Callida Energy, RideHop Win NextEnergy’s Smart Cities Challenge

As autonomous technologies, the Internet of Things, and big data begin to shape the way we interact with the world around us, we’ll have more technological tools to tackle challenges related to safety, mobility, emissions, accessibility, and congestion.

Last week, those tools were on display as part of Detroit nonprofit NextEnergy‘s 2016 Smart Cities competition for companies building hardware and software to address unmet needs in urban areas.

The competition’s $80,000 grand prize winner was New York-based Callida Energy. If you’ve ever worked in one of those huge, excessively air-conditioned buildings requiring a sweater in the summertime, Callida’s Occupant app is for you.
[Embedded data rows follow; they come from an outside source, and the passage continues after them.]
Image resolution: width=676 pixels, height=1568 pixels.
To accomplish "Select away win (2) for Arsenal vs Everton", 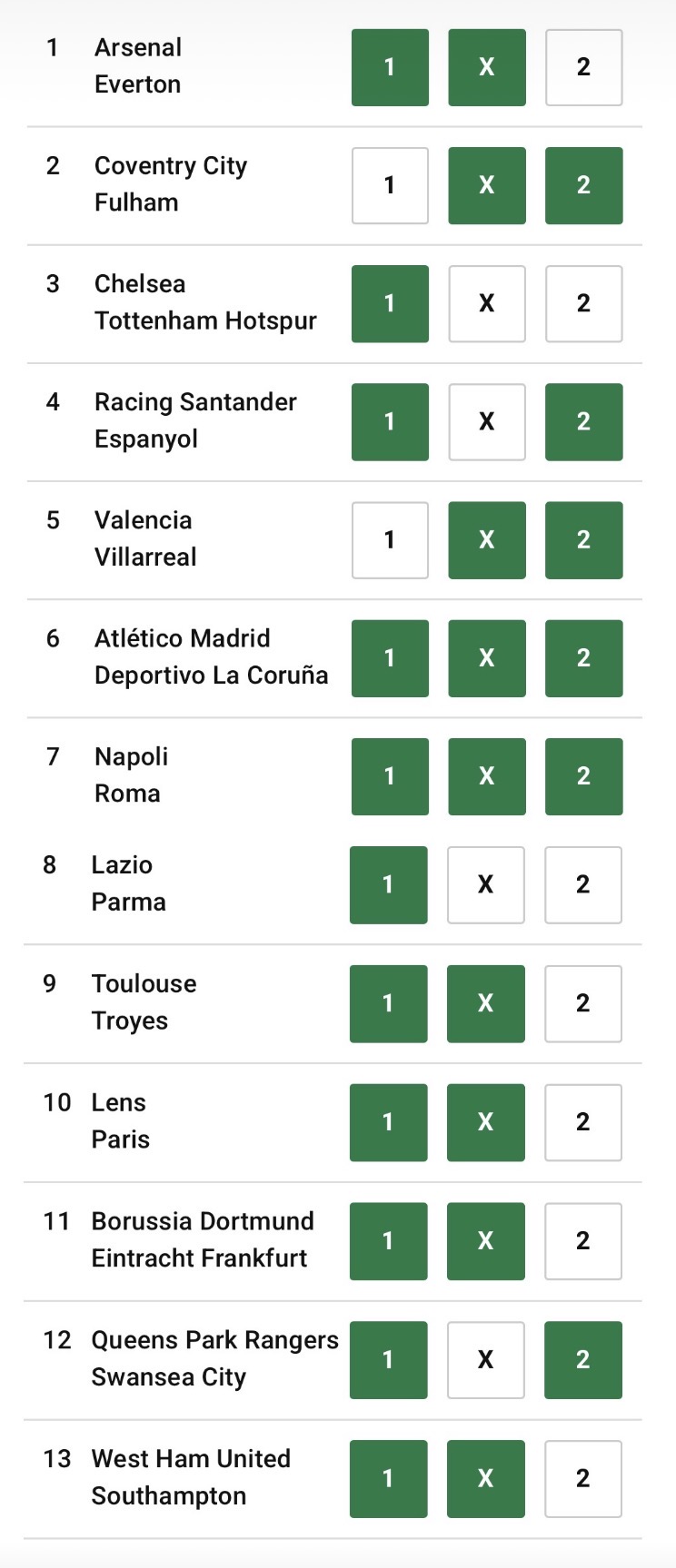I will [583, 67].
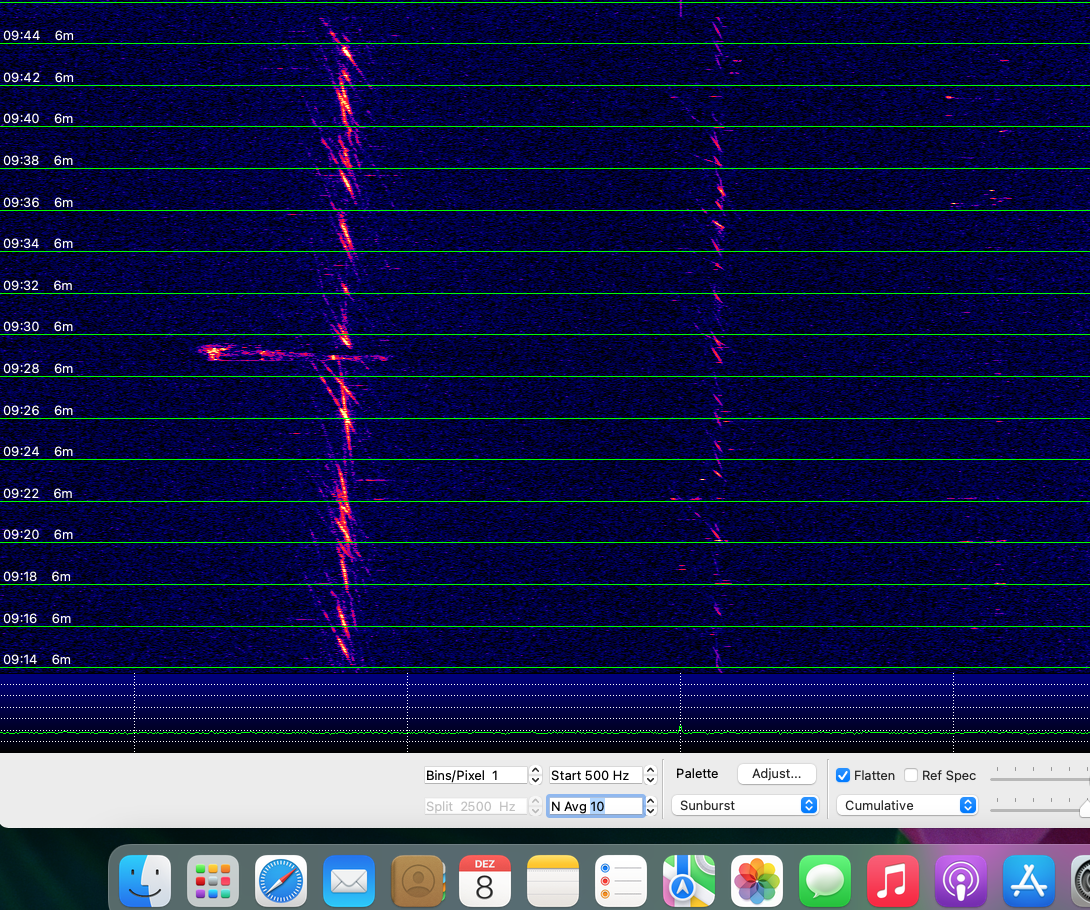
Task: Launch Safari from the dock
Action: pos(281,881)
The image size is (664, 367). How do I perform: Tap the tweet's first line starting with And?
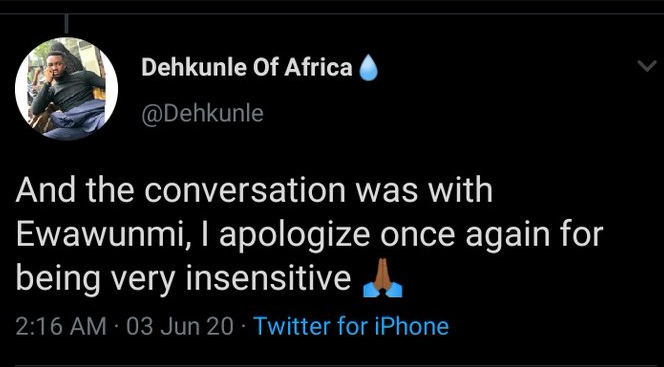click(x=255, y=190)
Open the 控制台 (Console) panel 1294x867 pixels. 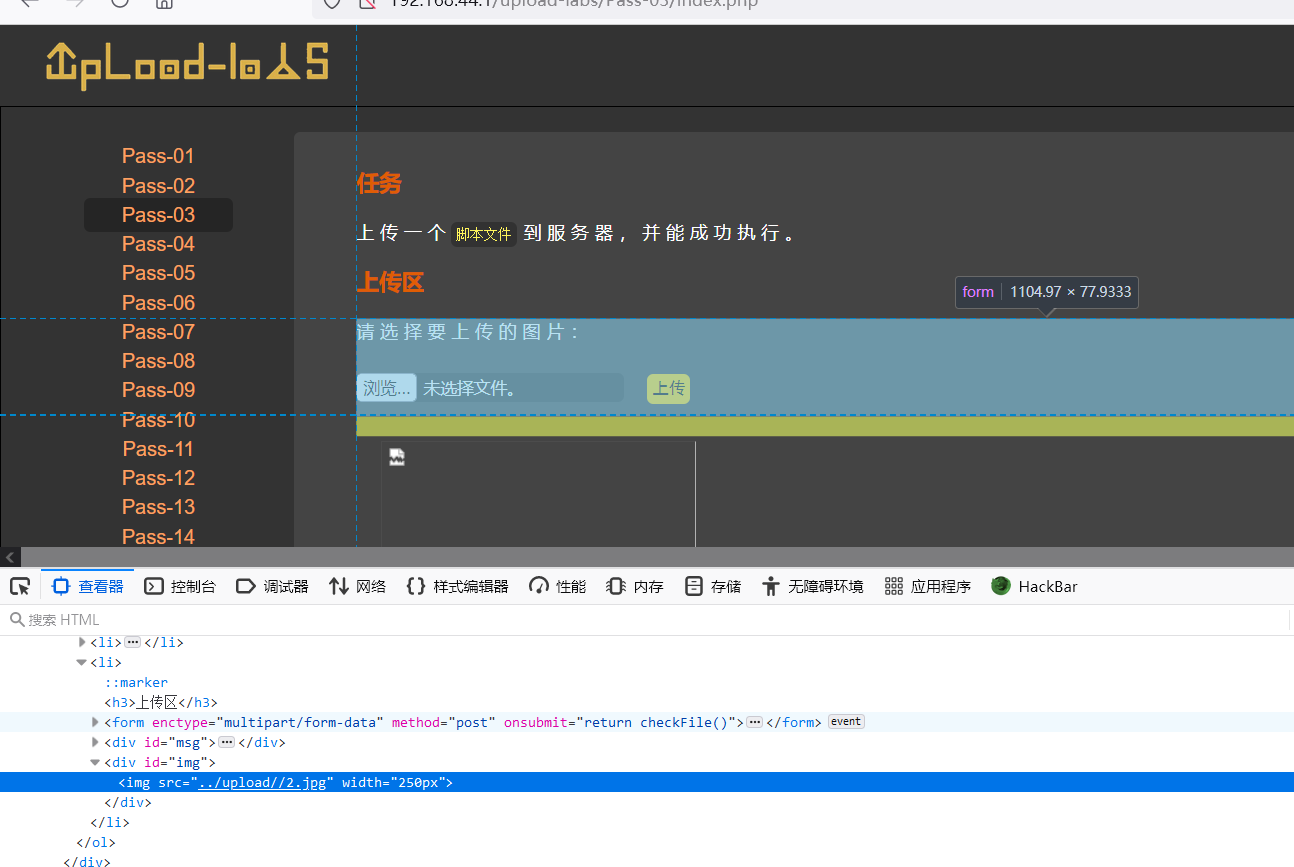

It harnesses real-time data collected from building occupants through a “comfort survey” to enable facility managers to more efficiently heat and cool buildings.

Callida’s software learns occupancy patterns for each part of the building and recommends more efficient HVAC operating schedules that raise or lower heating and cooling depending upon how many people are working there. It also alerts facility managers to comfort problems in real time and improves temperature settings based on what occupants report in the survey. Callida estimates its software can reduce its customers’ energy spending by more than 30 percent annually with no decrease in occupant comfort.

Detroit-based RideHop snagged the competition’s second-place prize of $20,000. Developed at Quicken Loans as an in-house tracking app for the company’s employee shuttle, RideHop allows large urban entities like hospitals, universities, and corporations to respond to ridership demand in real time, as opposed to the traditional method of having drivers circle the campus in search of riders.

RideHop On-Demand enables riders to indicate when they’re waiting at a shuttle stop. From there, drivers are dispatched and riders get an ETA for their ride. RideHop says its app can reduce the need for fleet coverage by 29 percent in addition to cutting wait times for riders, especially during peak hours.

The Smart Cities challenge drew 57 online applicants from around the world that were eventually narrowed down to 10 finalists based on validity of innovation, qualifications, competitive advantage, and scalibility. Representatives from NextEnergy, DTE Energy, Denso, and Invest Detroit served as the judges.

Callida Energy and RideHop will now use their prize money to further demonstrate and refine their technology; NextEnergy invited Callida to run a demo at its headquarters. The competition’s other finalists were GoKid, Locational Emissions Estimation Methodology, LumenCache, Movatic, Nextek Power Systems, ParkIT, Solartonic, and SPLT.